──────── EXERCISE DATA ────────
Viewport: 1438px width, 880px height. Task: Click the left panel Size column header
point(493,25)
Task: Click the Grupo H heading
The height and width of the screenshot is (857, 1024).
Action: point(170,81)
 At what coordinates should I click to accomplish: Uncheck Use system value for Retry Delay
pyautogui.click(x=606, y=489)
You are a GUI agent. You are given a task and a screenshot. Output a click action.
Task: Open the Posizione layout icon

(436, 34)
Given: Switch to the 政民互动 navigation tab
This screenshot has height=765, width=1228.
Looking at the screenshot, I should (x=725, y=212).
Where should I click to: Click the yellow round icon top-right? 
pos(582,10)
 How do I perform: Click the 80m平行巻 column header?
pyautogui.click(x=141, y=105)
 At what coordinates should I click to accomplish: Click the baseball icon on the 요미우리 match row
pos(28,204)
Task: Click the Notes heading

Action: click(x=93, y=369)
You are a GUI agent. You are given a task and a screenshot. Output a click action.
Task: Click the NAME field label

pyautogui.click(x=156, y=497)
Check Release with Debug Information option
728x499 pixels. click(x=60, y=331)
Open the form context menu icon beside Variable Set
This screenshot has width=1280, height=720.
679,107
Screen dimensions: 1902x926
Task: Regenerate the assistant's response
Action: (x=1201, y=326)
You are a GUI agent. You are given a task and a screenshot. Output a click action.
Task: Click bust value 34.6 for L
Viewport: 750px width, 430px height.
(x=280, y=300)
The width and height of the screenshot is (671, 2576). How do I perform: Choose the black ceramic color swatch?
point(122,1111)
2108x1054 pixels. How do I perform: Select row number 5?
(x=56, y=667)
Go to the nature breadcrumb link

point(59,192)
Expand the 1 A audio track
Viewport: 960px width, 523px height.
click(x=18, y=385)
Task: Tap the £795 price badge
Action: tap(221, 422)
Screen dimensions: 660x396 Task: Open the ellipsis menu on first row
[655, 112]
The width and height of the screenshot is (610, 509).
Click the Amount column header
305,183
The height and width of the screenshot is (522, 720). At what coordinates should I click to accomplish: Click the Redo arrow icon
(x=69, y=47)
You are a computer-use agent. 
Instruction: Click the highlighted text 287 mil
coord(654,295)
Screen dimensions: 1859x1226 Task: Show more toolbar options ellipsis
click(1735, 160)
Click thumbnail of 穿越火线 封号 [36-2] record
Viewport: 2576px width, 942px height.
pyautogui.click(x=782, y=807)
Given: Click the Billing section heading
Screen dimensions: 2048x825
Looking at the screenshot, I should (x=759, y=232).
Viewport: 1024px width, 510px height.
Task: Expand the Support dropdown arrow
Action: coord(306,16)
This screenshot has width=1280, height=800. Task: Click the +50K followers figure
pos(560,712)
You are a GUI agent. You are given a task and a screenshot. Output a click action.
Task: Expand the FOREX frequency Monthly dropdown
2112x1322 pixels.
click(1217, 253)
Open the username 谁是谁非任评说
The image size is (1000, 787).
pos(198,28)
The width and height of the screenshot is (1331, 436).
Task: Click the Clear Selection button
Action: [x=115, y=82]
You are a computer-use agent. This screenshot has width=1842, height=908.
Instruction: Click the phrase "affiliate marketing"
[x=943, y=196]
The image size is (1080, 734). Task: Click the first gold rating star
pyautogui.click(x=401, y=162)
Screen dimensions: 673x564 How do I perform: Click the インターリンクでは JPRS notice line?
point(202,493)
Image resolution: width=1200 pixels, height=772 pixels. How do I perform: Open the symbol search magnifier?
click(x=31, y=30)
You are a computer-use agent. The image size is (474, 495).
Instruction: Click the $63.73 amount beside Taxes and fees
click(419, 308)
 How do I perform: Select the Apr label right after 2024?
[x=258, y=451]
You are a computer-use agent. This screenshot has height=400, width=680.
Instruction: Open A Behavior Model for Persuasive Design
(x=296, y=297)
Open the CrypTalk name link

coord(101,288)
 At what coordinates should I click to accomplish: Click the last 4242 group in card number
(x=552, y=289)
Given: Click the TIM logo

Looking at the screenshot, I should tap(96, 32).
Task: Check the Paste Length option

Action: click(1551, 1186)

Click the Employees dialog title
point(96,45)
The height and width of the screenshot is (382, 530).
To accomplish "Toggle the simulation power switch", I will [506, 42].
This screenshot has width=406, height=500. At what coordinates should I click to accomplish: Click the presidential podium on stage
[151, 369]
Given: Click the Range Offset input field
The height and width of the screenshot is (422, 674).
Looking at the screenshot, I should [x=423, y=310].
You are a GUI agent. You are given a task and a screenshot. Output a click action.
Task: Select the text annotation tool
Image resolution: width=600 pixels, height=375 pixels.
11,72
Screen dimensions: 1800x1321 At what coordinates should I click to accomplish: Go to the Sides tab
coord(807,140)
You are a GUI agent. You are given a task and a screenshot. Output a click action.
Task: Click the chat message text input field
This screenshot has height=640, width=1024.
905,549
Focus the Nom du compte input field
────────
*EXERCISE BRIEF*. Copy down the entries exactly, leaving out no line.

*PROBLEM SOLUTION*.
Viewport: 1438px width, 880px height. Task: Click the left panel Size column header
point(493,25)
Task: Click the Grupo H heading
The height and width of the screenshot is (857, 1024).
Action: point(170,81)
 At what coordinates should I click to accomplish: Uncheck Use system value for Retry Delay
pyautogui.click(x=606, y=489)
You are a GUI agent. You are given a task and a screenshot. Output a click action.
Task: Open the Posizione layout icon

(436, 34)
Given: Switch to the 政民互动 navigation tab
This screenshot has height=765, width=1228.
Looking at the screenshot, I should (x=725, y=212).
Where should I click to: Click the yellow round icon top-right? 
pos(582,10)
 How do I perform: Click the 80m平行巻 column header?
pyautogui.click(x=141, y=105)
 At what coordinates should I click to accomplish: Click the baseball icon on the 요미우리 match row
pos(28,204)
Task: Click the Notes heading

Action: click(x=93, y=369)
You are a GUI agent. You are given a task and a screenshot. Output a click action.
Task: Click the NAME field label

pyautogui.click(x=156, y=497)
Check Release with Debug Information option
728x499 pixels. click(x=60, y=331)
Open the form context menu icon beside Variable Set
This screenshot has width=1280, height=720.
679,107
Screen dimensions: 1902x926
Task: Regenerate the assistant's response
Action: (x=1201, y=326)
You are a GUI agent. You are given a task and a screenshot. Output a click action.
Task: Click bust value 34.6 for L
Viewport: 750px width, 430px height.
(x=280, y=300)
The width and height of the screenshot is (671, 2576). How do I perform: Choose the black ceramic color swatch?
point(122,1111)
2108x1054 pixels. How do I perform: Select row number 5?
(x=56, y=667)
Go to the nature breadcrumb link

point(59,192)
Expand the 1 A audio track
Viewport: 960px width, 523px height.
click(x=18, y=385)
Task: Tap the £795 price badge
Action: tap(221, 422)
Screen dimensions: 660x396 Task: Open the ellipsis menu on first row
[655, 112]
The width and height of the screenshot is (610, 509).
Click the Amount column header
305,183
The height and width of the screenshot is (522, 720). At what coordinates should I click to accomplish: Click the Redo arrow icon
(x=69, y=47)
You are a computer-use agent. 
Instruction: Click the highlighted text 287 mil
coord(654,295)
Screen dimensions: 1859x1226 Task: Show more toolbar options ellipsis
click(1735, 160)
Click thumbnail of 穿越火线 封号 [36-2] record
Viewport: 2576px width, 942px height.
pyautogui.click(x=782, y=807)
Given: Click the Billing section heading
Screen dimensions: 2048x825
Looking at the screenshot, I should (x=759, y=232).
Viewport: 1024px width, 510px height.
Task: Expand the Support dropdown arrow
Action: coord(306,16)
This screenshot has width=1280, height=800. Task: Click the +50K followers figure
pos(560,712)
You are a GUI agent. You are given a task and a screenshot. Output a click action.
Task: Expand the FOREX frequency Monthly dropdown
2112x1322 pixels.
click(1217, 253)
Open the username 谁是谁非任评说
The image size is (1000, 787).
pos(198,28)
The width and height of the screenshot is (1331, 436).
Task: Click the Clear Selection button
Action: [x=115, y=82]
You are a computer-use agent. This screenshot has width=1842, height=908.
Instruction: Click the phrase "affiliate marketing"
[x=943, y=196]
The image size is (1080, 734). Task: Click the first gold rating star
pyautogui.click(x=401, y=162)
Screen dimensions: 673x564 How do I perform: Click the インターリンクでは JPRS notice line?
point(202,493)
Image resolution: width=1200 pixels, height=772 pixels. How do I perform: Open the symbol search magnifier?
click(x=31, y=30)
You are a computer-use agent. The image size is (474, 495).
Instruction: Click the $63.73 amount beside Taxes and fees
click(419, 308)
 How do I perform: Select the Apr label right after 2024?
[x=258, y=451]
You are a computer-use agent. This screenshot has height=400, width=680.
Instruction: Open A Behavior Model for Persuasive Design
(x=296, y=297)
Open the CrypTalk name link

coord(101,288)
 At what coordinates should I click to accomplish: Click the last 4242 group in card number
(x=552, y=289)
Given: Click the TIM logo

Looking at the screenshot, I should tap(96, 32).
Task: Check the Paste Length option

Action: click(1551, 1186)

Click the Employees dialog title
point(96,45)
The height and width of the screenshot is (382, 530).
To accomplish "Toggle the simulation power switch", I will [506, 42].
This screenshot has width=406, height=500. At what coordinates should I click to accomplish: Click the presidential podium on stage
[151, 369]
Given: Click the Range Offset input field
The height and width of the screenshot is (422, 674).
Looking at the screenshot, I should [x=423, y=310].
You are a GUI agent. You are given a task and a screenshot. Output a click action.
Task: Select the text annotation tool
Image resolution: width=600 pixels, height=375 pixels.
11,72
Screen dimensions: 1800x1321 At what coordinates should I click to accomplish: Go to the Sides tab
coord(807,140)
You are a GUI agent. You are given a task and a screenshot. Output a click action.
Task: Click the chat message text input field
This screenshot has height=640, width=1024.
905,549
Focus the Nom du compte input field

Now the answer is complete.